Para información adicional acerca de la combinación de fármacos con oxaliplatino, ver la Ficha Técnica correspondiente.

• UTILIZAR SÓLO los disolventes recomendados (ver más adelante).

• Cualquier concentrado que muestre evidencia de precipitación no debe utilizarse y debe ser destruido teniendo en cuenta los requerimientos legales para la eliminación de residuos peligrosos (ver más adelante).

Concentrado para solución para perfusión

Inspeccionar visualmente antes de su uso. Únicamente deben utilizarse soluciones transparentes sin partículas. El producto farmacéutico es para un solo uso.
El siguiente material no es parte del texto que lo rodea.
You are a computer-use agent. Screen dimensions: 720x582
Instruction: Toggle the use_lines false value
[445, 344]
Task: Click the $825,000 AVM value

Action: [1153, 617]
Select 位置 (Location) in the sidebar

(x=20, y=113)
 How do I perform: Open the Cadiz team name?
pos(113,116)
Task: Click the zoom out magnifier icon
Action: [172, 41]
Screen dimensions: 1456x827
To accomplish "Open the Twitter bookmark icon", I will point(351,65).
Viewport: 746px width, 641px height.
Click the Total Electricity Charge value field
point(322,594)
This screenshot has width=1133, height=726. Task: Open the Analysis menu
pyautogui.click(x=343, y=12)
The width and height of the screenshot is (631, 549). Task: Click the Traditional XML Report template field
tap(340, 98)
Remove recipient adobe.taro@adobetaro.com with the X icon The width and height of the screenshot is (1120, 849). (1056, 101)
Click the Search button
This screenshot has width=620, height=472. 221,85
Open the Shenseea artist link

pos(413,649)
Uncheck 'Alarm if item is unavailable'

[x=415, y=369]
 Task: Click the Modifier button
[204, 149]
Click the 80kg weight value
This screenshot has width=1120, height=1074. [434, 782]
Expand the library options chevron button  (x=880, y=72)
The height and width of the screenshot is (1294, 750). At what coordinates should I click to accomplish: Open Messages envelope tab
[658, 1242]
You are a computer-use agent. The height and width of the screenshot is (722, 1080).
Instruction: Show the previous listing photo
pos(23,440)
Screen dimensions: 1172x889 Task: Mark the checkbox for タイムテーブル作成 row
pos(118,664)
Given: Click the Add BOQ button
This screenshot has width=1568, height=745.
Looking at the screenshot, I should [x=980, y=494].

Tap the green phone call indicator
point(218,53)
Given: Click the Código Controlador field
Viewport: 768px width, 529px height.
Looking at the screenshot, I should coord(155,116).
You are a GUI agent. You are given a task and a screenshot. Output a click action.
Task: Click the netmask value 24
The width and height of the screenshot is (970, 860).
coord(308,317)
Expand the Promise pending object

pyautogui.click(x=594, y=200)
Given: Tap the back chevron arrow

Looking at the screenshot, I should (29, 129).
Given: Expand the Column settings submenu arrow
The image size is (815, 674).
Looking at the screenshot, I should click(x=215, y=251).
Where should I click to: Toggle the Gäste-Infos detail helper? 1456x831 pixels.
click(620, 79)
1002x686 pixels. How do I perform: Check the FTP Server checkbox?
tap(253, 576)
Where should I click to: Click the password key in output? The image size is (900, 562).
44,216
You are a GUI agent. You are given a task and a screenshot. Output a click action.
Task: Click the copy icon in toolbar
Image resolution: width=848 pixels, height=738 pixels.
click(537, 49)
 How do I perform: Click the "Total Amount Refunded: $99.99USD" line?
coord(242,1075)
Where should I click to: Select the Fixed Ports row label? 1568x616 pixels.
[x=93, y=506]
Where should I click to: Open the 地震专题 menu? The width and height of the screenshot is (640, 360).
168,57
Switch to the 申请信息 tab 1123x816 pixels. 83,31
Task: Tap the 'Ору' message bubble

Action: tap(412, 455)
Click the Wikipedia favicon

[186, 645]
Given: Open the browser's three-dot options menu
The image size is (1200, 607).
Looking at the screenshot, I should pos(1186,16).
Cualquier solución de perfusión no utilizada debe desecharse.

Dilución antes de la perfusión intravenosa

Retirar la cantidad necesaria de concentrado del vial(es) y entonces diluir con 250 a 500 ml de una solución de glucosa al 5% para administrar una concentración de oxaliplatino entre 0,2 mg/ml y 0,7 mg/ml. El intervalo de la concentración en el que está demostrada la estabilidad físico-química de oxaliplatino es de 0,2 mg/ml a 2,0 mg/ml.

Administrar por perfusión intravenosa.

Después de la dilución en solución de glucosa al 5%, se ha demostrado estabilidad química y física en su uso durante 24 h a temperatura ambiente (15ºC-25ºC) y en nevera (2ºC - 8ºC).

Desde un punto de vista microbiológico, la perfusión preparada debe ser utilizada inmediatamente. Si no se utiliza inmediatamente, el tiempo y las condiciones de conservación antes de su utilización, son responsabilidad del usuario y normalmente no deberían ser superiores a 24 horas a una temperatura entre 2ºC y 8ºC a menos que la dilución haya tenido lugar en condiciones de asepsia controlada y validada.

Inspeccionar visualmente antes de su uso. Únicamente deben utilizarse soluciones transparentes sin partículas. El medicamento es para un solo uso. Cualquier solución no utilizada debe desecharse.

NO utilizar soluciones de cloruro sódico ni soluciones que contengan cloruros para la dilución.

La compatibilidad de Oxaliplatino solución para perfusión se ha analizado con equipos de administración representativos, basados en PVC.

Perfusión

La administración de oxaliplatino no requiere prehidratación.

Oxaliplatino diluido en 250 ml o 500 ml de solución de glucosa al 5% para administrar una concentración no inferior a 0,2 mg/ml, se perfundirá por vía venosa periférica o venosa central, durante 2 a 6 horas. Cuando se administre el oxaliplatino con 5-fluorouracilo, la perfusión de oxaliplatino debe preceder a la administración de 5-fluorouracilo.

Eliminación

Cualquier resto de material o medicamento no utilizado debe eliminarse de acuerdo con los requerimientos locales.